Araba yeteri kadar depoya yaklaşmış, onların bizi kolaylıkla göremeyeceği yerde durmuştu. Yine önümüzde kalın gövdeli ağaçlar duruyor ama bu sefer kat edecek mesafe azdı. Ağaçlı yol fazla uzanmıyor, zorda olsa ağaçların arasından depo görünüyordu.

Arabanın kapısını iterek inmeye yeltendiğim an adamlarımın artık arabanın etrafını sardıklarını gördüm. Dışarı adım atarak arabanın içinden kurtulmuş, etrafı daha dikkatle izlemeye koyulmuştum.

Bu an yanımıza atılan beyaz kutuya benzer nesnenin farketmiştim. Yanına yaklaştığımda aynı nesneden yine yanımıza atılmış, bu durum kaşlarımın çatılmasına neden olmuştu.

Birkaç saniye içinde beyaz kutunun içinden çıkan beyaz dumanla bunun sis bombası olduğunu anlamış ama artık herşey için geç olduğunu farketmiştim. Sis etrafımızı sararken benimle aynı duruma düşen herkese arabaya doğru hareket etmelerini söylemek istemiştim.

Ama etrafımdaki hiç kimse görüş alanımda değildi. Her yer beyazdı ve beyaz renkten başka hiçbir renki göremiyordum.

Durmak bilmeyen beyaz sis artık nefes almamı zorlaştırıyor, boğazımı tahriş ediyordu. Nefes alış verişlerim boğazımı tırmalıyor ve öksürüklere dönüşüyordu. Etraftan başka öksürük sesleri duymaya başlamıştım.
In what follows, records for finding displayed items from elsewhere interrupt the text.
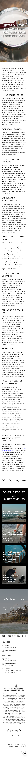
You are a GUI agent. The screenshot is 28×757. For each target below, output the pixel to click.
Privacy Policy (14, 746)
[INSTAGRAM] (11, 730)
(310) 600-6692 (9, 665)
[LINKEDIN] (16, 730)
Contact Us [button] (14, 624)
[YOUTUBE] (20, 730)
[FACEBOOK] (7, 730)
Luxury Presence (18, 736)
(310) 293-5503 (9, 652)
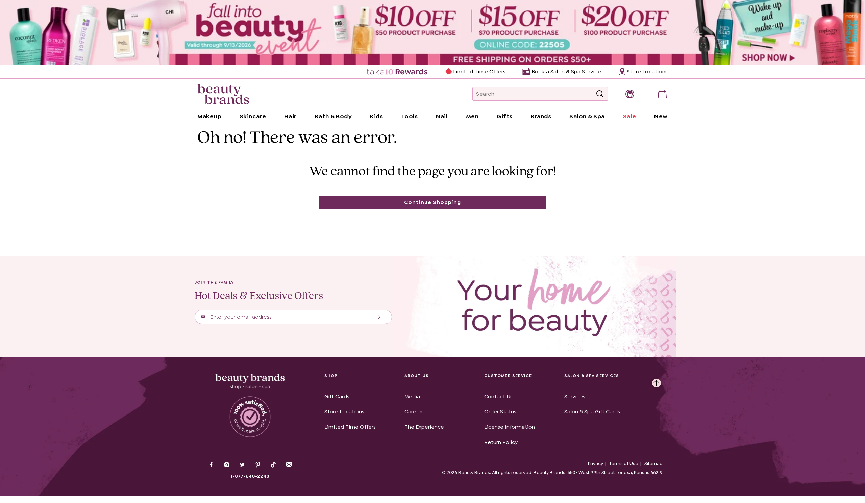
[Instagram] (226, 465)
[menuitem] (397, 71)
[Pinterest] (257, 465)
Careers (414, 411)
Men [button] (472, 116)
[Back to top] (656, 381)
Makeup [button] (209, 116)
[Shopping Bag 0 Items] (662, 94)
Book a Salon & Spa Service (566, 71)
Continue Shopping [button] (432, 202)
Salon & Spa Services (591, 376)
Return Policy (501, 442)
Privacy (595, 463)
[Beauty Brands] (223, 93)
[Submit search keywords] (599, 93)
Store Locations (344, 411)
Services (574, 396)
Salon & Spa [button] (587, 116)
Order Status (500, 411)
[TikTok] (273, 464)
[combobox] (540, 93)
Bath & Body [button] (333, 116)
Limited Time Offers (479, 71)
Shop (331, 376)
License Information (509, 426)
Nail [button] (442, 116)
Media (412, 396)
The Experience (424, 426)
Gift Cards (336, 396)
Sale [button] (629, 116)
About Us (416, 376)
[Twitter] (242, 465)
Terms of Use (623, 463)
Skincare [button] (253, 116)
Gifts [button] (505, 116)
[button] (632, 94)
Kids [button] (376, 116)
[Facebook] (211, 465)
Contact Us (498, 396)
Tuzaklarına düşdüyümüzü anlamak zor değildi.

Öksürük seslerinin ardından silah sesi duymaya başladım. Elim anında silahıma gitmiş, avcumun içine yerleştirip tetiği çektim. Namluyu beyaz sisin içinde gezdirirken etrafın fazla dumanla kaplı olması nişan almama engeldi.

Yine bir el ateş sesi duymuş, namluyu ses gelen tarafa döndermiştim. Ama ateş edemiyordum. Ya karşımda bir adamım varsa ve benim haberim yoksa? Ama ateş açmadığım her saniye adamlarımdan birini öldüreceklerdi. Şuan ikisi vurulmuştu artık.

Sis gözümü yakmaya başlamış, ardından gözlerimin nemlenmesine engel olamıyordum. Bir süre daha böyle devam ederse gözlerimi açık tutmakta da zorlanacaktım.

Yine ateş sesi ve yine ceset. Bu sefer ateş sesleri durmamış peş peşe gelmeye devam etmişti.

Daha fazla sakin duramamış karşı tarafa ateş açmıştım. Açtığım ateş boşa gitmemiş, hareket ettiği tarafın ateşlerini kesmişti. Demek birini yaralaya bilmiştim.

Namluyu hafif sağa hareket ettirerek yine ateş açmış ve yine hareketsizlik yaranmıştı. Yine mermim boşuna gitmemişti.

Sesler kısa bir süre sonra kesmiş, etraf ölüm sessizliğine boğulmuştu. Elimdeki silahı yere salmıyor, karşı tarafın hareketlenme sesini duymaya çalışıyordum. Açtığım iki ateşi tuttura bildiysem üçüncü tutmazdı.

Arkamdan yine silah sesi duymuş, tüm hızımla arkamı dönmüş, namluyu beyazlar arasında var olup olmadığını bilmediğim kişiye taraf doğrulttum.

Tüm dikkatimi sesin geldiği tarafa verdiğim için arkamdan gelen adamı farketmemiştim. Enseme yediğim darbeyle orada güçlü bir ağrı duymuş, ardından fazla çekmeden bilincim kapanmış, sonsuz karanlığa gömülmüştüm.